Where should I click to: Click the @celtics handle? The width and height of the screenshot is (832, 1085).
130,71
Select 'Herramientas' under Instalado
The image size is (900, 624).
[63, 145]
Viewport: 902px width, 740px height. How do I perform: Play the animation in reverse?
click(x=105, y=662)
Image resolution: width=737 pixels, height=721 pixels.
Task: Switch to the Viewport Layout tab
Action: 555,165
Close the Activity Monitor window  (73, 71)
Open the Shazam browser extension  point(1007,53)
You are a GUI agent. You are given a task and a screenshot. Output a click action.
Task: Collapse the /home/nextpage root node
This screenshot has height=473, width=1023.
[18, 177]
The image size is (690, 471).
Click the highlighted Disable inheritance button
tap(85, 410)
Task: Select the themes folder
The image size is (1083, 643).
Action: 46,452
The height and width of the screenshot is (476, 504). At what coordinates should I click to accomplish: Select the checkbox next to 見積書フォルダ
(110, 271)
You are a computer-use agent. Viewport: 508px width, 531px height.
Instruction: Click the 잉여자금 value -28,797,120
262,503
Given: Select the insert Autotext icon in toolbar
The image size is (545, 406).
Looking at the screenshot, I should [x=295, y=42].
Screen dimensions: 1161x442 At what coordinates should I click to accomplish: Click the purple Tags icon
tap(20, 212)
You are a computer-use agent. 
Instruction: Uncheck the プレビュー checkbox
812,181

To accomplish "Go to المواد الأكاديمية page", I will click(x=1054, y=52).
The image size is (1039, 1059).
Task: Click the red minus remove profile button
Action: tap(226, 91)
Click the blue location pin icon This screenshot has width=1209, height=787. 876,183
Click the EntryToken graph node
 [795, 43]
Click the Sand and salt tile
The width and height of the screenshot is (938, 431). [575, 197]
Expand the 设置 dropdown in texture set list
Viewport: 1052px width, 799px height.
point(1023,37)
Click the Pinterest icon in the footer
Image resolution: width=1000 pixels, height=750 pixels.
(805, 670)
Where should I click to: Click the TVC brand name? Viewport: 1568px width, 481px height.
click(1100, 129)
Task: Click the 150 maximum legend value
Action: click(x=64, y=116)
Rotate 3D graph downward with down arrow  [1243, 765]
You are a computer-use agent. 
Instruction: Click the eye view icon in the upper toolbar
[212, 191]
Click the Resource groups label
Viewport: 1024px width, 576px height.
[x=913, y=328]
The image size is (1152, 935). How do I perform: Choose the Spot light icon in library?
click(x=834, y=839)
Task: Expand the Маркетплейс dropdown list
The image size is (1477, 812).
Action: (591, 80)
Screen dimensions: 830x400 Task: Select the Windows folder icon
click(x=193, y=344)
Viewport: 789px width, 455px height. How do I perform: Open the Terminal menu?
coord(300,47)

▬▬▬▬▬▬▬▬▬▬

ACTIVITY: Your response should be made up of the lines in the data that contain the word "agent".

ANSWER BELOW:
You are a GUI agent. You are given a task and a screenshot. Output a click action.
You are a computer-use agent. Viewport: 508px width, 531px height.
You are a computer-use agent. 
You are a computer-use agent. 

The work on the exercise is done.